> _Activity A_: According to the news article on the Year of the Dragon celebrations in the Bay Area, what made the Lunar New Year evening at the Ellen Driscoll Playhouse possible? Answer in one to three sentences.
> _Activity B_: From the news article on the Year of the Dragon celebrations, copy word for word the passage from "OAKLAND, Calif. (KGO)" to "celebration Friday night.".

-------- Source text --------

Lunar New Year: Year of the Dragon celebrations kick off across the Bay Area

Sunday, February 11, 2024
Year of the Dragon celebrations kick off across the Bay Area
Lunar New Year celebrations are well underway across the Bay Area, kicking off The Year of the Dragon.

OAKLAND, Calif. (KGO) -- Lunar New Year celebrations are well underway across the Bay Area, kicking off The Year of the Dragon.

From the Golden Gate Fortune Cookie Factory in San Francisco to Oakland's Chinatown, the festivities are bringing communities together.

"I'm looking forward to a wonderful performance and everybody going home, feeling really satisfied that they learned something really special tonight,"'said Cassindy Chao, co-president of Piedmont Asian American Club, which was hosting a Lunar New Year celebration Friday night.

Hundreds gathered at the Ellen Driscoll Playhouse to take part in traditional food, arts and more.

MORE: What is Lunar New Year and how is it different from Chinese New Year?

"We all really have the common interest of sharing culture and celebrating the passion. We all have for our culture with each other. And everyone just likes to do it together," said Olivia Stevens, piedmont resident.

From young to old, audience members were captivated by traditional dance and musical performances.

"It speaks to how much people want to learn about other cultures or even celebrate their own with community members that they might not even know," said Josephine Oesterer, a student at Piedmont High School.

Volunteers like her made the night possible - with dozens of high school students giving their time.

MORE: San Francisco gears up for Super Bowl, Lunar New Year celebrations this weekend

"I'm most looking forward to making a bit of an impact on the kids and just showing them that, you know, it's OK to connect with your Chinese culture and to embrace it," said high school student Veda Pao-Ziegler.

-------- Information provided --------

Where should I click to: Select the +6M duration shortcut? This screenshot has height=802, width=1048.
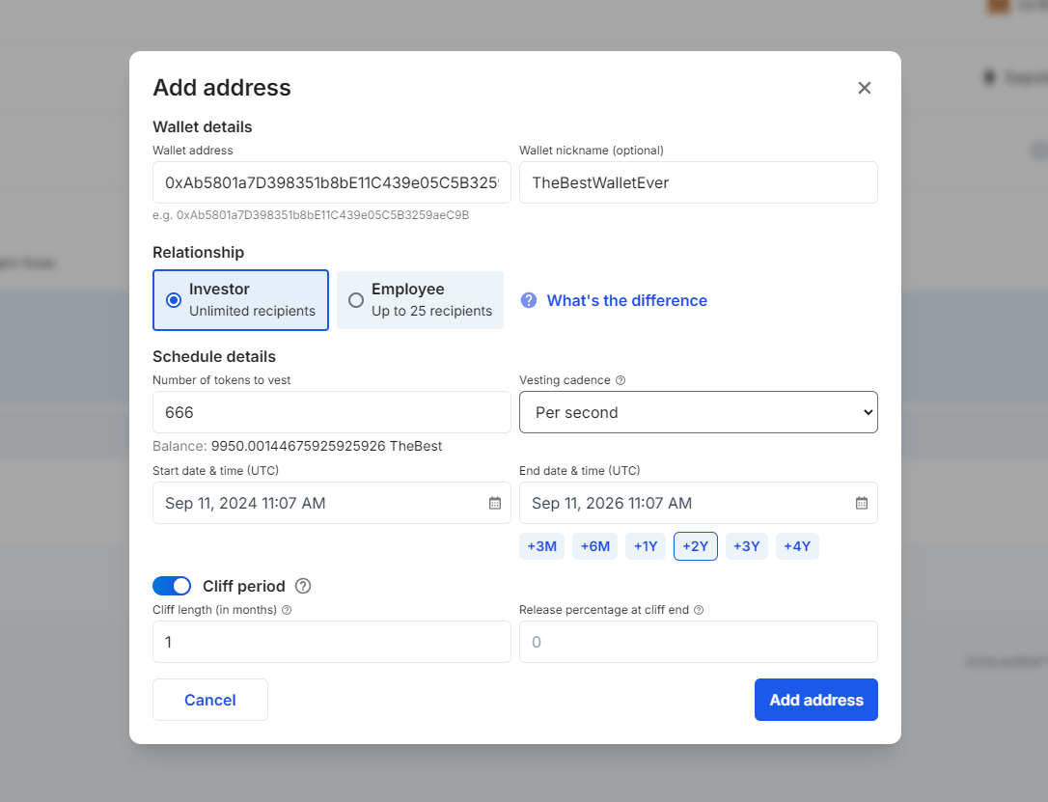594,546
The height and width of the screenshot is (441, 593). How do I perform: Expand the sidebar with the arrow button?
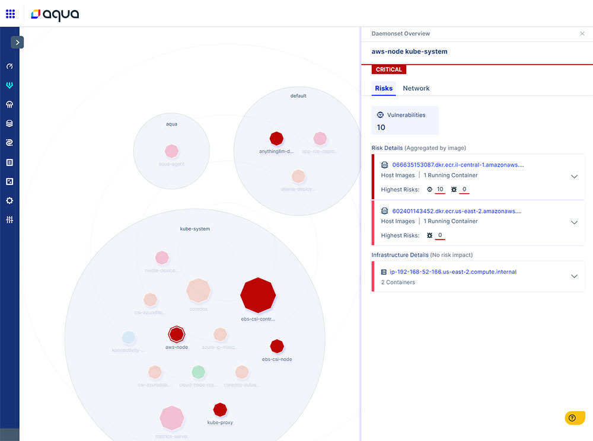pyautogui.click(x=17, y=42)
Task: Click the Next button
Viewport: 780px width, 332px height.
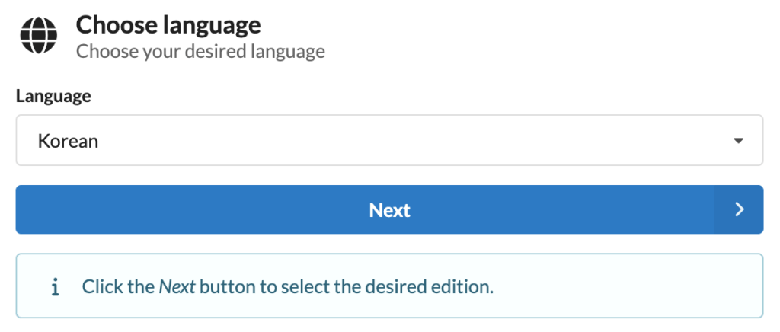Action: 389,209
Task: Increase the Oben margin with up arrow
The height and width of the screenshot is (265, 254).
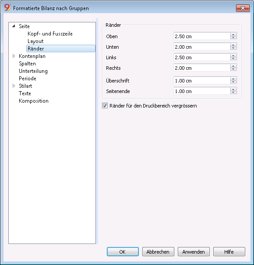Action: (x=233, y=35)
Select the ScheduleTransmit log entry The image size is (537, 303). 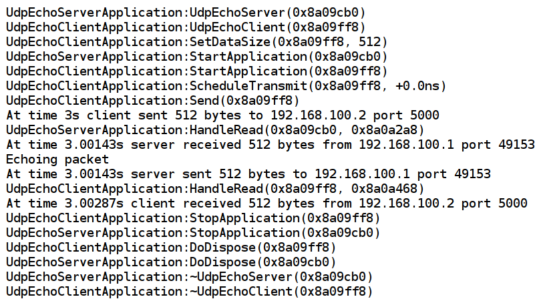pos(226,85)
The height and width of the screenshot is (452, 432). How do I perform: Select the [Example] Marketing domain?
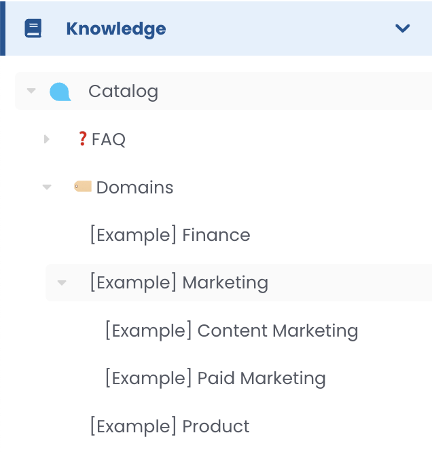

--------
-------- Information provided --------

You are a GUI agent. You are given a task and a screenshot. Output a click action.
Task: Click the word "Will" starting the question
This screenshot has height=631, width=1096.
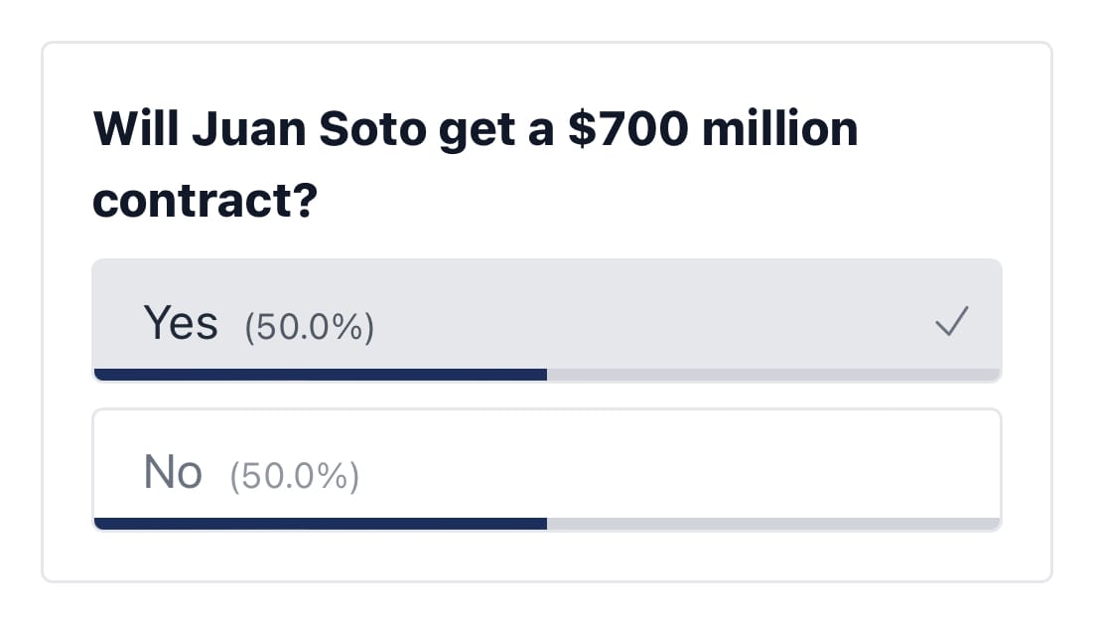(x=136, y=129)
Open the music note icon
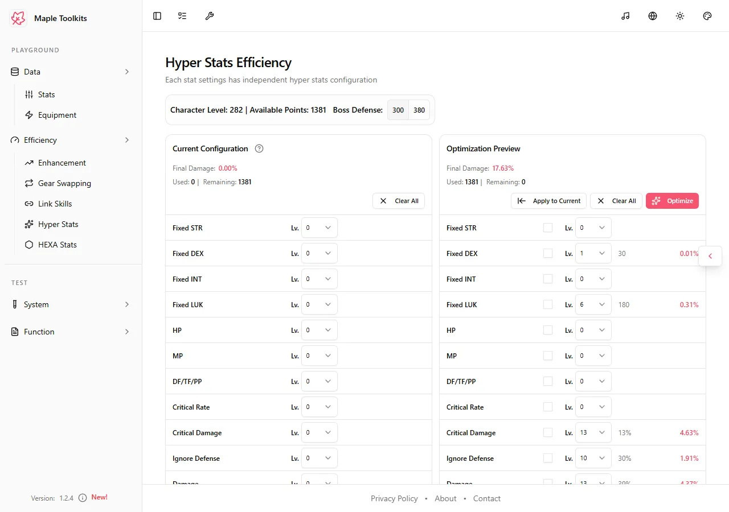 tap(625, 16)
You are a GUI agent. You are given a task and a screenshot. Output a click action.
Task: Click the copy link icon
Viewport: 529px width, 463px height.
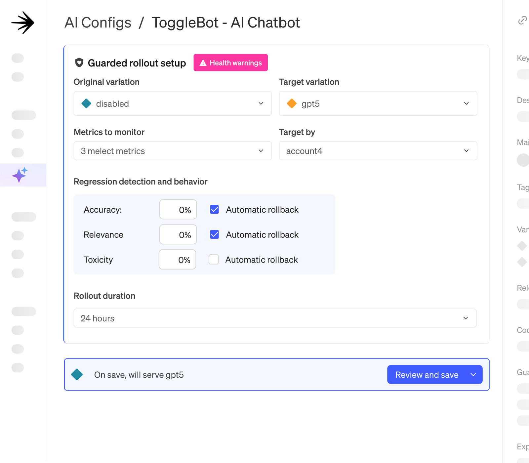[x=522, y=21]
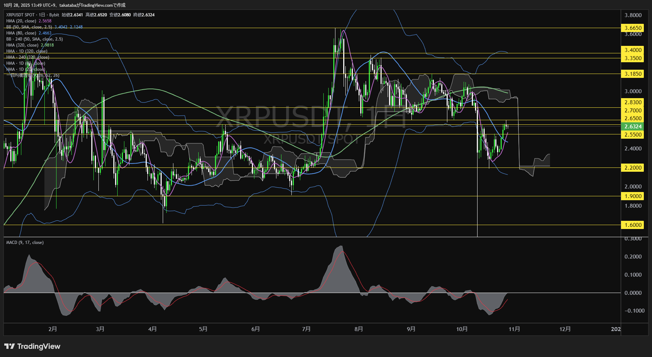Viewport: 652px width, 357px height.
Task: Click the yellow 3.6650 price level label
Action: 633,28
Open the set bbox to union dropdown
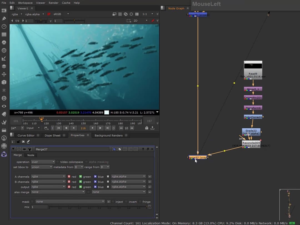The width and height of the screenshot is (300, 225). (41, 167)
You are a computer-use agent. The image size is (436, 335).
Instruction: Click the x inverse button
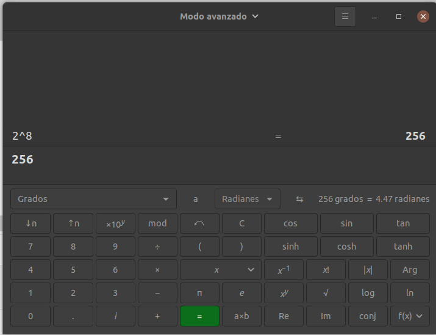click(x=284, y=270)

--------

> _Worked solution A_: Volunteers made the evening possible, with dozens of high school students giving their time.

> _Worked solution B_:
OAKLAND, Calif. (KGO) -- Lunar New Year celebrations are well underway across the Bay Area, kicking off The Year of the Dragon.

From the Golden Gate Fortune Cookie Factory in San Francisco to Oakland's Chinatown, the festivities are bringing communities together.

"I'm looking forward to a wonderful performance and everybody going home, feeling really satisfied that they learned something really special tonight,"'said Cassindy Chao, co-president of Piedmont Asian American Club, which was hosting a Lunar New Year celebration Friday night.